Corporate LawInternational BusinessMergers and Acquisitions

Acquiring a Nordic Business

By Tuomo Kauttu, Partner, Aliant Finland

ACQUIRING A NORDIC BUSINESS  

From a global point of view, Europe seems to be a puzzle whose pieces are difficult to put together and which are constantly changing, sometimes disappearing altogether. This view applies not only to business executives who think in terms of markets but to lawyers as well who are supposed to think in terms of jurisdictions.

In the Nordic region, there are countries that are members of the European Union (“EU”) and countries that are non-EU members. Among the Nordic EU member states, Finland is the only country that is also a member of the European Economic Monetary Union (EMU), while Sweden and Denmark are non-euro EU members, and Norway and Iceland are neither EU nor EMU members.

It is no simple task, therefore, to reach decisions with respect to the business or to assess legal questions concerning the acquisition of Nordic businesses. Subsequently, it is imperative that consultation regarding the relevant laws of the jurisdiction where the M & A transaction will take place to be held with local lawyers.

Nordic harmonization

Contrary to the confused situation stated above, the Nordic countries have a long tradition of harmonizing and modernizing legislation beyond the EU. As a result, the Nordic countries can be considered as a single regional jurisdiction in some relevant issues.

Consistent with this, investors are seeking to treat the Nordic as a regional market and this trend is likely to continue and strengthen.

Direct investment in the Nordic region can be made by purchasing an existing business. Laws governing such acquisitions in Europe have been almost exclusively national.

Over the past few years, regulations governing sizeable mergers and acquisitions have been harmonized in EU law as part of the EU’s competition policy. Despite the fact that competition legislation is the most harmonized of all EU legislation, it has not necessarily been harmonized to the same degree among and between all Nordic countries. However, a revised agreement on cooperation in competition cases between Sweden, Norway, Finland, Iceland, and Denmark was implemented on November 29, 2018. This allows authorities in the Nordic countries to engage in cooperation, regardless of EU membership. 

Furthermore, M & A transactions always contain a number of legal problems beyond the competition aspects, and the primary concern with smaller transactions is not usually related to competition legislation at all.

While corporate laws have not been harmonized in the same way as competition legislation in the EU, the Nordic countries have pursued harmonization and have prepared corporate laws through joint collaboration.

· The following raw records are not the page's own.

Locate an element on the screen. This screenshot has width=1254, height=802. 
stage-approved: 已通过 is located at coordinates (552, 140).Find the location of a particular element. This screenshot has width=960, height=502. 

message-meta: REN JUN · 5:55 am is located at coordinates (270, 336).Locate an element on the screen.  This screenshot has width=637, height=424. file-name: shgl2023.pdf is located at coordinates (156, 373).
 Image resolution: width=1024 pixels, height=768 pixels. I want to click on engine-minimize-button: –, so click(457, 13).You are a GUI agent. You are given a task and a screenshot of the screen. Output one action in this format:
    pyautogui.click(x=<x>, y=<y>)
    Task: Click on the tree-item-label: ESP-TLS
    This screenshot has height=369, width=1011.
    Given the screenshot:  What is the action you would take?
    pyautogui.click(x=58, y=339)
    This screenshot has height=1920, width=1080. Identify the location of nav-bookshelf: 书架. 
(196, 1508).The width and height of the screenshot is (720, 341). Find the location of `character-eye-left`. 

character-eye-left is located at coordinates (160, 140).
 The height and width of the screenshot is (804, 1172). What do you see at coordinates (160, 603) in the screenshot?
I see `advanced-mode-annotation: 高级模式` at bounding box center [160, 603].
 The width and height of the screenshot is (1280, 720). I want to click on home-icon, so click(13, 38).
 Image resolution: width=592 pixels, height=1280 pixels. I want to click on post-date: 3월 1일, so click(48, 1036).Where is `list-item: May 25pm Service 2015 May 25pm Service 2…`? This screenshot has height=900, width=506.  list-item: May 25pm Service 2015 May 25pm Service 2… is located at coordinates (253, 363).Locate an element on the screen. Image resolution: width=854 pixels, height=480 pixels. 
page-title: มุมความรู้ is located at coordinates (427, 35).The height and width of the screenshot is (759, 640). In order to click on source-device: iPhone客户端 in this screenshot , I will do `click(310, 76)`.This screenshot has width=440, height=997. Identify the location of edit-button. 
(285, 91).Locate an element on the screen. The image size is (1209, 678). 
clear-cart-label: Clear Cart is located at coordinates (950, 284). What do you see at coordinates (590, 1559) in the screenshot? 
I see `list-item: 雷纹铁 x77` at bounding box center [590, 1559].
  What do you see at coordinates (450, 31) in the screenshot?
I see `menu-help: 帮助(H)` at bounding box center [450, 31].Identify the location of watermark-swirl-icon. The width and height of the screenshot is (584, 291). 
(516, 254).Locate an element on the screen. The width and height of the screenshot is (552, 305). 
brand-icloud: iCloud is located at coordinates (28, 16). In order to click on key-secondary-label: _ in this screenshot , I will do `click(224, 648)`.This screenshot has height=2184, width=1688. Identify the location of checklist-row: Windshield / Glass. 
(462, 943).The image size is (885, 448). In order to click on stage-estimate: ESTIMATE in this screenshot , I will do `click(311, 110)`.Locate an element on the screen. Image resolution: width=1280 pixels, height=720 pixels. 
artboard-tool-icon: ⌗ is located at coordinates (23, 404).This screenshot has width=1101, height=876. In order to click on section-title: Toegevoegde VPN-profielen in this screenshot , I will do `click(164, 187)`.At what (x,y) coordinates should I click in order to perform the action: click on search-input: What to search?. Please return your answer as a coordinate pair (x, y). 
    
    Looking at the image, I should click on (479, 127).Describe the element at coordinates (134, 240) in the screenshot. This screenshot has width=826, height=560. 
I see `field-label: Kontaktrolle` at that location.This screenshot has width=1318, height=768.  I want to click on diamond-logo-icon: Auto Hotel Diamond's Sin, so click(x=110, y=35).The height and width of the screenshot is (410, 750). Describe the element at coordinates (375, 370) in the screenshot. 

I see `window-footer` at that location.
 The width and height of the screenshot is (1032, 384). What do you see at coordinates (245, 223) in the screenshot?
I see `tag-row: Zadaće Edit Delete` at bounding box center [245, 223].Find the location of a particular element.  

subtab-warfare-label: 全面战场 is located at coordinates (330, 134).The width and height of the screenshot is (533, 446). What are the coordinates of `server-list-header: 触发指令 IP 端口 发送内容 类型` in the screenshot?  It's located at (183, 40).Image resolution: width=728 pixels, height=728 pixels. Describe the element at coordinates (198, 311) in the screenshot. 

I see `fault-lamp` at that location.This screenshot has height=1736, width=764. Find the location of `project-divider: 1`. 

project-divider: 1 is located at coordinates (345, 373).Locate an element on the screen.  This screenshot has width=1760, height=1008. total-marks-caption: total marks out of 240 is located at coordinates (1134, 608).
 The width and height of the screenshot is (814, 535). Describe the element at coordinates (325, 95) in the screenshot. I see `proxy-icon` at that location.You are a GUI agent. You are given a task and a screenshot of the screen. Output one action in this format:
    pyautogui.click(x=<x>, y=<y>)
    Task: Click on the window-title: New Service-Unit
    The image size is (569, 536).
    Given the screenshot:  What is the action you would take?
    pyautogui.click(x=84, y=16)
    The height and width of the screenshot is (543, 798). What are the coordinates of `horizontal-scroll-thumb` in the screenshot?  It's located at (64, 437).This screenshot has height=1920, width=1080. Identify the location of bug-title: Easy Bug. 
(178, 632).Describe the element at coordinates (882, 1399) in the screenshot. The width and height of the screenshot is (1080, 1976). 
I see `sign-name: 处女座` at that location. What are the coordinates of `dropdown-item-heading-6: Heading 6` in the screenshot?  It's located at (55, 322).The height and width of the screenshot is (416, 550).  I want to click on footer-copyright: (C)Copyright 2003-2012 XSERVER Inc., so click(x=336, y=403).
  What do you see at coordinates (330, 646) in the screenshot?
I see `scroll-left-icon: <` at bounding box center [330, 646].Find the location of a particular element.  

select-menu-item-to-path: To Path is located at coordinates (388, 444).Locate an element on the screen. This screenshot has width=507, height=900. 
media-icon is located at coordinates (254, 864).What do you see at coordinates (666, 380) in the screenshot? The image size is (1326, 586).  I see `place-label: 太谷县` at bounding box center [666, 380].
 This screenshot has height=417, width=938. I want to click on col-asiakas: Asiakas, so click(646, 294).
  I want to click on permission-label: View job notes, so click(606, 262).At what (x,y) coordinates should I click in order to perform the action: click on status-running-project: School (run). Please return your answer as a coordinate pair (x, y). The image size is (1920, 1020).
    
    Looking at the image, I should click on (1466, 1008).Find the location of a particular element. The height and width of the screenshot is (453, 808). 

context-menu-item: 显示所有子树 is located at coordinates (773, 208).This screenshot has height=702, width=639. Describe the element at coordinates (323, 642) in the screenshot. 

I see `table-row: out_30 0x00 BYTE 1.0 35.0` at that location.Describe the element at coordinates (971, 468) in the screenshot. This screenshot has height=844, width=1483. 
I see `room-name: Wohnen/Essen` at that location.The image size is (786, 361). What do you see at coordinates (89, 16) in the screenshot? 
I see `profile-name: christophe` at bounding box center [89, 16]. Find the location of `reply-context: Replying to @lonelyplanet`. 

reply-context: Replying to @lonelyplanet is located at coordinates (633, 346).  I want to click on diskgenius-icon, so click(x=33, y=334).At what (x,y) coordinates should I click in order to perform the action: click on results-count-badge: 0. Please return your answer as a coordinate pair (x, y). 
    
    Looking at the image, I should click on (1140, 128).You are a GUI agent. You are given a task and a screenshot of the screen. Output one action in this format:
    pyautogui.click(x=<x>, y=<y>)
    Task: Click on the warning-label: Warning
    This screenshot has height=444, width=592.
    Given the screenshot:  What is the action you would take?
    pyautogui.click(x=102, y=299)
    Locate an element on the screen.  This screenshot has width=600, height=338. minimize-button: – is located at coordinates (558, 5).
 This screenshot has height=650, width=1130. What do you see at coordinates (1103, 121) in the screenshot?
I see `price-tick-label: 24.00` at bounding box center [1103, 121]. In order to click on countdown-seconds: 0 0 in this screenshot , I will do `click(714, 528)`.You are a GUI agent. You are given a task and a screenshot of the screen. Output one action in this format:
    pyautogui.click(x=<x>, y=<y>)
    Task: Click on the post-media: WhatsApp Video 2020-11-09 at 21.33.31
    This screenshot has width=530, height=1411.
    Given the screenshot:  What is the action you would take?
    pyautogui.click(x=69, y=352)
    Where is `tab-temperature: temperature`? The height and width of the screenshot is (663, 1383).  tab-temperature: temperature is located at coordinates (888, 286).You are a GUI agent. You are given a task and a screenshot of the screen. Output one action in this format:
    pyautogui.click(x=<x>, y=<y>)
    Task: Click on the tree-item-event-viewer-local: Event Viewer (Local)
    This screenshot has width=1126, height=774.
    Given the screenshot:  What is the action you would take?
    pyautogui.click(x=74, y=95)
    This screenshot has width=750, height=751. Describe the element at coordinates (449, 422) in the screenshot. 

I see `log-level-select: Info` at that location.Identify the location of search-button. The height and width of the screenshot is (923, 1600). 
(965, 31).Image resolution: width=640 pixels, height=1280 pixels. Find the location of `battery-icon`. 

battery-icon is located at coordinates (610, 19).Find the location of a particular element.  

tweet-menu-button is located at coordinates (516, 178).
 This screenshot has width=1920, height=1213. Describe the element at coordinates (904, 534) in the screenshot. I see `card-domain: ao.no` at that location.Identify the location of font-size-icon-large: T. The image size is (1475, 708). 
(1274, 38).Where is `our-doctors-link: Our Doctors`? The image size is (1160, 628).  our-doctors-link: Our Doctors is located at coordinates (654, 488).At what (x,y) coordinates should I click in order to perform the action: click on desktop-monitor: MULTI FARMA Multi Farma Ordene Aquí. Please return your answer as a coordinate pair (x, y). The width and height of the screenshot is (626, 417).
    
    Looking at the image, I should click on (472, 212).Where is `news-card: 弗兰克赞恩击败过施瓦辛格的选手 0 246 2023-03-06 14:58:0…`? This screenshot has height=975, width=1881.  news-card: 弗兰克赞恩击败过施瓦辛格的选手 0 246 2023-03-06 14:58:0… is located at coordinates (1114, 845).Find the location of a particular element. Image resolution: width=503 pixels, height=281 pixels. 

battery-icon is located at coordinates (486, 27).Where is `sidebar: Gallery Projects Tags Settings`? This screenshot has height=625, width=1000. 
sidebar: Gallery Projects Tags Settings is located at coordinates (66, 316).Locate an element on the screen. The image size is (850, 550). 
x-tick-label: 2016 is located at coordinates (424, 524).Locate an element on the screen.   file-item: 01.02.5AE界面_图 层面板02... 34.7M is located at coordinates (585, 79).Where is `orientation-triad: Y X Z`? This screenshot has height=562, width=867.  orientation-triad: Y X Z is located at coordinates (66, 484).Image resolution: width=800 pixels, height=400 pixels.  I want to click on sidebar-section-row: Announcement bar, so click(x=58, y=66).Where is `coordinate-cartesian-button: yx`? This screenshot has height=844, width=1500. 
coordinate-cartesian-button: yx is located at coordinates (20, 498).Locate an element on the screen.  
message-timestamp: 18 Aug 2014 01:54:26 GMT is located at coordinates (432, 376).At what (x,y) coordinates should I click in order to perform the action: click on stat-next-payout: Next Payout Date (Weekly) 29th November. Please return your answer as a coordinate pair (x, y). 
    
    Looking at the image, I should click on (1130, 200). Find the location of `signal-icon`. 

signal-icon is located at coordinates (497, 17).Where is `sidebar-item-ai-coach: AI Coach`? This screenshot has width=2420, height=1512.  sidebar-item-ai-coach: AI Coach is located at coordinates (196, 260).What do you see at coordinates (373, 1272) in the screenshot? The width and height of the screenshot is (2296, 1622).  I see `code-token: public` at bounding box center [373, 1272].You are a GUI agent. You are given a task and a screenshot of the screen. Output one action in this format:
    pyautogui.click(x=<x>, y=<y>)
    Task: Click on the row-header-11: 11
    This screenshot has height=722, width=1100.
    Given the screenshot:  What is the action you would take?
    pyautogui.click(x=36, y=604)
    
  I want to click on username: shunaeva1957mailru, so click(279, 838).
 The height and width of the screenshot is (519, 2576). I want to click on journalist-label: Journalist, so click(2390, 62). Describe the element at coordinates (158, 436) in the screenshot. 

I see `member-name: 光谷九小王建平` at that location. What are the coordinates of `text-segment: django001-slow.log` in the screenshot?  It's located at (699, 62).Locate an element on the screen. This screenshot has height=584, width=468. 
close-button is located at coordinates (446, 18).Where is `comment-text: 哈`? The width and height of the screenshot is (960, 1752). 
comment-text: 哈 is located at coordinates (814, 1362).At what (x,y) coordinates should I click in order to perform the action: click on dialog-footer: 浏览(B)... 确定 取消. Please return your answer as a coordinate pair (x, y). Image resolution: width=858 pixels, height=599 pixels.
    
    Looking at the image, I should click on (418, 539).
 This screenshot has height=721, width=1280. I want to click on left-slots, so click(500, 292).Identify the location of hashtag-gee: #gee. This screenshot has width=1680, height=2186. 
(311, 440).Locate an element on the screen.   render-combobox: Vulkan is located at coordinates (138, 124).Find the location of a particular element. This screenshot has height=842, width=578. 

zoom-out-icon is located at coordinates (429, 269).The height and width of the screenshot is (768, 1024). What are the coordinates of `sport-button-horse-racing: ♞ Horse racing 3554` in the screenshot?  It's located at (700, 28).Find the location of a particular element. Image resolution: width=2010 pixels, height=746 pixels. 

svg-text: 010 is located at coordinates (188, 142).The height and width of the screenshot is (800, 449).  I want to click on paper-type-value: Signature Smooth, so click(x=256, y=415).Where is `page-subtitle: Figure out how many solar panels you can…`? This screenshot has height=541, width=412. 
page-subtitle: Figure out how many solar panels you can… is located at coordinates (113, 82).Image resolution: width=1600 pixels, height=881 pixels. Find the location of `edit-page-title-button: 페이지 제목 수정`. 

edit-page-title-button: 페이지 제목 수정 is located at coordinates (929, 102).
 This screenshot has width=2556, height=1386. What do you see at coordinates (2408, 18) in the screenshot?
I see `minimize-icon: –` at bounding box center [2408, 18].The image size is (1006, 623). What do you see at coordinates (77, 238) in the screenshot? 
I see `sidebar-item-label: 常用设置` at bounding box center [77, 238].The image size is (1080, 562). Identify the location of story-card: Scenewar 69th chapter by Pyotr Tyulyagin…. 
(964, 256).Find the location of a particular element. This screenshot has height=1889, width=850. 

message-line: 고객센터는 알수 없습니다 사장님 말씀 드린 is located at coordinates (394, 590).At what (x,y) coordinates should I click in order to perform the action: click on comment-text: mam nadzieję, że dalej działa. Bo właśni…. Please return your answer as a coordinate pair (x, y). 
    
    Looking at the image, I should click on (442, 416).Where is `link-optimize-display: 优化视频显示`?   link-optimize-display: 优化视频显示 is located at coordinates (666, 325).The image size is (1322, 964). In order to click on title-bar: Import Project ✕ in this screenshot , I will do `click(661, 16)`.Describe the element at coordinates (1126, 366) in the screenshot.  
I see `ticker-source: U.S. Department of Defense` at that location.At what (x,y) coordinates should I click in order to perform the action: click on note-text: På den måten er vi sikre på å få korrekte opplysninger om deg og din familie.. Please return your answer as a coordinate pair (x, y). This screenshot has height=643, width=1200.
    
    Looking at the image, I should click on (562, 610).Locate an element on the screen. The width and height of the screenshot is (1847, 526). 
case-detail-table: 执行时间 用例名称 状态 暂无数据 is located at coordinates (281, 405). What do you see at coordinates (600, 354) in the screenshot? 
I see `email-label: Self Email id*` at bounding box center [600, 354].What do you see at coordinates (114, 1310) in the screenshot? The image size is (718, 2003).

The EU regulations include a minimum set of common obligations, but not codified legislation. The Nordic countries have, among other things, adopted the Nordic Corporate Governance Model. This governance model allows the shareholder majority to effectively control and take long-term responsibility for the company they own, including a principle of equal treatment of shareholders and transparency. Individual Nordic legal codes may appear to differ. However, in terms of crucial substance matters, the Nordic regulations are based on common concepts and principles, resembling one another to a large extent.

Stock v. Debt

It is notable that in classifying corporate stock and debt, the freedom of contract applies to some degree to corporate law issues.

In Finland, a corporation has the power to create and issue shares, all in a single class, or divided into two or more classes. A corporation may issue convertible bonds and shares which are more marketable, and which permit the corporation to generate funds with lower dividends or interest rates. Corporate law also permits a corporation to enter into an agreement for the purchase of its own shares.

As an alternative to equity securities, capital transactions may be structured in the form of secured or unsecured loans, which may contain a clause giving the lender the opportunity to participate in the growth of the business beyond the passive receipt of the principal and interest payment.

While instruments regarding stock and loans can be almost identical, preferred stock is, however, stock and not debt.

Structuring the Transaction

Generic contract principles are more or less the same in all Nordic countries, whether they are EU members or not. This is the easiest question, albeit one that depends on questions of jurisdiction and applicable law.

Regarding contract issues, a Nordic M&A transaction creates similar concerns as those of cross-border transactions globally. Structuring the transaction is an important aspect. After finding an optimal structure given the different considerations of the parties, negotiation of the price can proceed rationally.  When determining whether to structure it as a stock purchase or an asset acquisition, the parties should consider relevant issues that may influence the structure, including implementation, tax, and isolation against liability.

Beyond structuring the deal, the process often involves consideration of the negotiation strategy, preparation of a pre-deal examination, and the exit of investors in the target company, as well as the handling of post-signing matters, from the agreement to closing and post-closing events.

There is no standard acquisition agreement applicable to all transactions. Nevertheless, a typical stock purchase agreement contains a large number of provisions in a variety of definitions, purchase price, representations, liability, indemnification, confidentiality, governing law, dispute solutions, and much more. Not all of these typical provisions need additional consideration in an international context. However, once such a consideration is needed, it is extremely important that local lawyers from both jurisdictions are consulted.

This is not only a question of different legislation but also a tactical matter. Usually, the buyer’s counsel will prepare the first draft of the agreement, unless the seller is negotiating with more than one potential buyer. Therefore, the provisions of the first draft of the agreement generally favor the buyer.

Choice of Law

The purchase price is generally paid using cash, stock, installment notes, assumption of indebtedness, or a combination of these. All of these methods create difficult problems with the choice of law questions. For instance, when paying with a stock of the acquiring company, it is notable that such a payment may be governed by the law of the buyer’s jurisdiction with respect to many of the questions. Such legislation may have a significant effect on valuation issues with related regulations on securities and restriction problems, the requirement of shareholder approval, and in particular, variations on the requirements, tax consequences, and restrictions regarding the resale of the stock.

With reference to other terms and conditions of the stock purchase agreement, questions relating to the governing law and dispute resolutions are always important when drafting an agreement for an international acquisition.

Generally, the main focus of negotiations is on comparisons between the courts or arbitration tribunal of the seller’s and buyer’s countries or alternatively, the choice of a third jurisdiction. In addition, the parties may agree on an alternate dispute resolution (ADR) provision. Since the buyer is generally more likely to present claims, the ADR provision is also usually favorable to the buyer.